What fiscal tightening?  In 2007, the US federal government spent $2.7 trillion; in 2013, $3.5 trillion.  In 2007, the deficit (not the increase in total debt, but the deficit…I know, only the government can keep books this way) was $160 billion; in 2013, $680 billion.

The total Federal debt at the end of fiscal 2007 was $9 trillion; at the end of 2013, $16.7 trillion – almost $8 trillion in six years.  As a percent of GDP, in 2007 the debt was 62.5%; in 2013, 100.6%.

You want to see fiscal tightening?  How about after WWII: in 1945, total spending was $92.7 billion with a deficit of $47.6 billion.  By 1948, the spending was $29.8 billion, with a surplus of $11.8 billion.  From what I recall, the economy did OK.

[The US] unemployment rate has since tumbled to 5.9pc.

What about number employed?  At the end of 2007, it was 138.4 million; end of 2013 it was 137.4 million.  This while the “Civilian non-institutional population” has grown from 231.9 million to 245.7 million.  Average hours work at the end of 2007 was 34.6; at the end of 2013, 34.4.  The U-6 unemployment rate went from 8.8% at the end of 2007 to 11.8% today.

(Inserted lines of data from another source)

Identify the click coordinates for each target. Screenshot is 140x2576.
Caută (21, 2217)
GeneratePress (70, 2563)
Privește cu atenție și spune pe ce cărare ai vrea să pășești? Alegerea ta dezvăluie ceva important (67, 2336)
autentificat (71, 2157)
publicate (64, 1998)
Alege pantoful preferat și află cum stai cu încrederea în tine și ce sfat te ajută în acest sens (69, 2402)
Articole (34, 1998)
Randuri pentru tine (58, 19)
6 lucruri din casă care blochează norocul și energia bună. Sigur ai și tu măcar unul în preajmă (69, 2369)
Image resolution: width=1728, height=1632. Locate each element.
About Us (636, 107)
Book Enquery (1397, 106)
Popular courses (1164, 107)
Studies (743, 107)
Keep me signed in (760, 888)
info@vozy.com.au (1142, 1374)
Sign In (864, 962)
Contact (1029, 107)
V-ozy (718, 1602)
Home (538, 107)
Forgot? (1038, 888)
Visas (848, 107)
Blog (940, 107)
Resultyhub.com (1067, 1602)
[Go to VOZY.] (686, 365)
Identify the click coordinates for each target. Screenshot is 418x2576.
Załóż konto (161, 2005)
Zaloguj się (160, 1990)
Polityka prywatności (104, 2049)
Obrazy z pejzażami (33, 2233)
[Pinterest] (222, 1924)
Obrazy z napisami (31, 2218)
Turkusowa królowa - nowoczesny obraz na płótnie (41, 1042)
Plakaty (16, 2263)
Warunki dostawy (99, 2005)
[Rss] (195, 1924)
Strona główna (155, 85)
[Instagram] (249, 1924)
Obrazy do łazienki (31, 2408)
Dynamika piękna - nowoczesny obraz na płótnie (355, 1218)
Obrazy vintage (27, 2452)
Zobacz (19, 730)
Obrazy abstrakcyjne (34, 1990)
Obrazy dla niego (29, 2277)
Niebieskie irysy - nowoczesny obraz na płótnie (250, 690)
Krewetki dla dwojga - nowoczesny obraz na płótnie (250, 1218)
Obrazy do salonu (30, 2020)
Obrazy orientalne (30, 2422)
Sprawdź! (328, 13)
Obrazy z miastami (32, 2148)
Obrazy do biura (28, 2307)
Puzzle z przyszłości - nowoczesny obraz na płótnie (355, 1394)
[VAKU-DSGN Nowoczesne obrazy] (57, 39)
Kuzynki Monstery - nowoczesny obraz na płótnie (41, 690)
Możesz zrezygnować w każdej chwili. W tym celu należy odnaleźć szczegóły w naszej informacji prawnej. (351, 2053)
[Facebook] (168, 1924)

This next one is a whopper:

You can argue that zero rates robbed savers, and that QE robbed them a fraction more, but let it never be forgotten that the state rescued the banking system across much of the industrial world in 2008.

To suggest somehow savers owe the government a word of thanks for “saving” them from the monster the government itself created is…very government-perpetuating.  Ambrose is suffering from some form of Stockholm Syndrome.

What QE has done is to distribute the costs of crisis evenly between creditors and debtors, a matter of natural justice.

To the extent “natural justice” means anything when it comes to economic actors, it can only mean let the chips fall where they may.  Anything outside of market forces introduces artificial winners and losers.

We will never know whether extreme monetary stimulus averted social and political breakdown, a slide into beer-hall thuggery and street militias, but would you ever wish to put the matter to a test?

There is no doubt we will, sooner or later, put this matter to a test – Ambrose himself points out that more QE is to come.  Does he suggest that perpetually printing money is possible?  If not, this matter will be put to the test.

Somehow, after all of this glory, laud and honor to his redeemer-kings, Ambrose seems to recall that there are a few problems…even now:

And yet, there is a problem. The Bank for International Settlements and others such as India's central bank governor Raghuram Rajan argue that QE is in essence a beggar-thy-neighbour ploy that shifts the burden onto others in a "Pareto sub-optimal" for the world as a whole.

They argue it led to a flood of liquidity into emerging economies and that they were not able to neutralise the effects. Most of the world has now been drawn into an all-engulfing debt trap that has left the international system more vulnerable than ever.

Debt has risen by 20 percentage points to a record 175pc of GDP in emerging markets, with China already around 250pc, according to Standard Chartered. These are unprecedented levels for countries without mature financial markets and deep layers of wealth. Morgan Stanley calculates that gross global leverage has risen from $105 trillion to $150 trillion since 2007. The BIS says the world is on a hair-trigger, at risk of "violent" effects if there is slightest loss of liquidity.

Ambrose should have just stuck to the idea that “the final word on quantitative easing will have to wait for historians.”  Coming from a Keynesian/monetarist/regime-apologist, this would be the most one might hope for.